WILL THE PRESIDENTIAL TRANSITION IN MEXICO AFFECT THE COMMERCIAL RELATIONSHIP BETWEEN THE TWO COUNTRIES?
In the campaign platform of Mr. Peña Nieto, the interim elect -President, he put the promotion of diplomatic relationships with the Asian region as one of his priorities. In addition, he visited the Saitama Prefecture in Japan when he was Governor of the State of Mexico because of the existing sister- city affiliation. So, I am hopeful that the relationship between Japan and Mexico will see further deepening with the new administration.
In the economic field, in particular, the policies of the new administration will influence Japanese manufacturers. A good example is if the security in the border areas between Mexico and the U.S. sees improvement. If that happens foreign investment in Mexico and the number of tourists will certainly increase and the attractiveness of Mexico for Japanese companies will be further enhanced.

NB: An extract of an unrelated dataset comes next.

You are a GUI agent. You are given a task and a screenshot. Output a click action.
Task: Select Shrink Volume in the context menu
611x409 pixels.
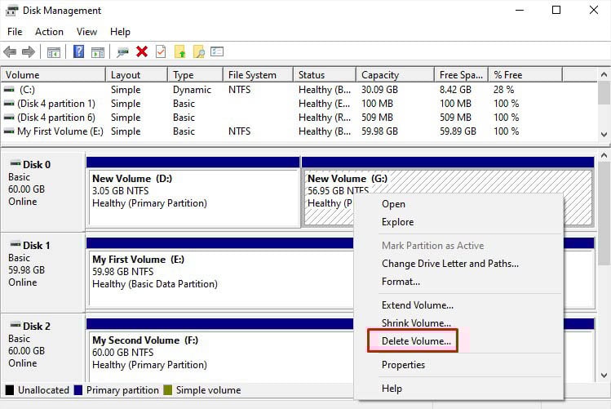click(416, 323)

ANY LAST COMMENT FOR THE MEXICONOW SUBSCRIBERS?
One year has passed since I assumed my post of Japanese Ambassador to Mexico. That was in May, 2011. As neighboring countries across the Pacific Ocean, Japan and Mexico have a friendly relationship which has been formed through the good will exchanges of over 400 years. All this is based on the spirit of “mutual help for mutual benefit”. In addition, Mexico is the first Latin-American country which has welcomed Japanese immigrants.
Mexico is an important partner for Japan sharing basic values and whose importance is increasing in the international area. Moreover, in recent years, we see that the bilateral relationship is growing even closer.
As the Ambassador of Japan in Mexico, I will continue to make my utmost efforts to strengthen and develop our bilateral relations even more. I will endeavor to do this by further promoting bilateral exchange, strengthening economic relations through trade and investment, and strengthen cooperation on the global issues.
These efforts will be based on the strategic and global partnership existing between Japan and Mexico.